→ **WHAT TO PRODUCE**: From the first line of the data below, copy each line up to the one containing "[Compartir en Facebook] (45, 842)", and include that line too.

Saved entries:

_____

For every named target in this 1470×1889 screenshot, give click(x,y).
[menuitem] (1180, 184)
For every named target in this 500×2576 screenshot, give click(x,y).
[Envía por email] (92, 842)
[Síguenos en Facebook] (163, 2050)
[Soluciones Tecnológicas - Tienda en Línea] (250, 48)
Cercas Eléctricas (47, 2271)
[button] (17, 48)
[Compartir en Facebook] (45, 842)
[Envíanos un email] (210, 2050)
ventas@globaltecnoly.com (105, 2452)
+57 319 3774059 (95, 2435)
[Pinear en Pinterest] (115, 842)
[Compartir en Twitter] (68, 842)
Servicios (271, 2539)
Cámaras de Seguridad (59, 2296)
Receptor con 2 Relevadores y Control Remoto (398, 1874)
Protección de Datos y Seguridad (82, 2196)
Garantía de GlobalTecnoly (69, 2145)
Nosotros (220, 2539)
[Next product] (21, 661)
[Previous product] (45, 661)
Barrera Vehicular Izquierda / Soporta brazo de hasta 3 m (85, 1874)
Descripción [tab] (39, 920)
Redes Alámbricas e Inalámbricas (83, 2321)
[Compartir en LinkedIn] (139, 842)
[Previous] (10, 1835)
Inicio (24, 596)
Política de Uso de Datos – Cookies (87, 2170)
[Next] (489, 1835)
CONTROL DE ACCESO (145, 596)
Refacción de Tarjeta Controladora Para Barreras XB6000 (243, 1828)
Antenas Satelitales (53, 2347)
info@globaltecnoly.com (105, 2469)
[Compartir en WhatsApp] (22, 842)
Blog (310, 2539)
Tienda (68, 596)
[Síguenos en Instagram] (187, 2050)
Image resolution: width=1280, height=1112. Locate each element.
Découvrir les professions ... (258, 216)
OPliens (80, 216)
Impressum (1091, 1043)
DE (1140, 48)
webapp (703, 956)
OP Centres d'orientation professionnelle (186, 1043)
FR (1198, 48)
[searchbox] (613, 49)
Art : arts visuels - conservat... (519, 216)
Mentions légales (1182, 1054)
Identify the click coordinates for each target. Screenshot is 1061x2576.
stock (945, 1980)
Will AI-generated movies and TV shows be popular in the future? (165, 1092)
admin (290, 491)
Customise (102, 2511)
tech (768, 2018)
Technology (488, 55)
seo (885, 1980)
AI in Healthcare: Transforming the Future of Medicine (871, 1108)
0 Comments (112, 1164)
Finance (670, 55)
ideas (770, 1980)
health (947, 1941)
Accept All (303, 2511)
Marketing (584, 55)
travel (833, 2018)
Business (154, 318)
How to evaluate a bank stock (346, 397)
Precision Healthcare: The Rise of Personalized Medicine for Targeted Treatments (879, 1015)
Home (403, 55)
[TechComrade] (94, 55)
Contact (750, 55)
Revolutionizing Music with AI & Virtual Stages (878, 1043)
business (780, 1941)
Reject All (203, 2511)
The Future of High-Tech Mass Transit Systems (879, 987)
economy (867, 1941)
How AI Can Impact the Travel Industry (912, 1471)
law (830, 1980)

_____

→ **THE ANSWER**:
For every named target in this 1470×1889 screenshot, give click(x,y).
[menuitem] (1180, 184)
For every named target in this 500×2576 screenshot, give click(x,y).
[Envía por email] (92, 842)
[Síguenos en Facebook] (163, 2050)
[Soluciones Tecnológicas - Tienda en Línea] (250, 48)
Cercas Eléctricas (47, 2271)
[button] (17, 48)
[Compartir en Facebook] (45, 842)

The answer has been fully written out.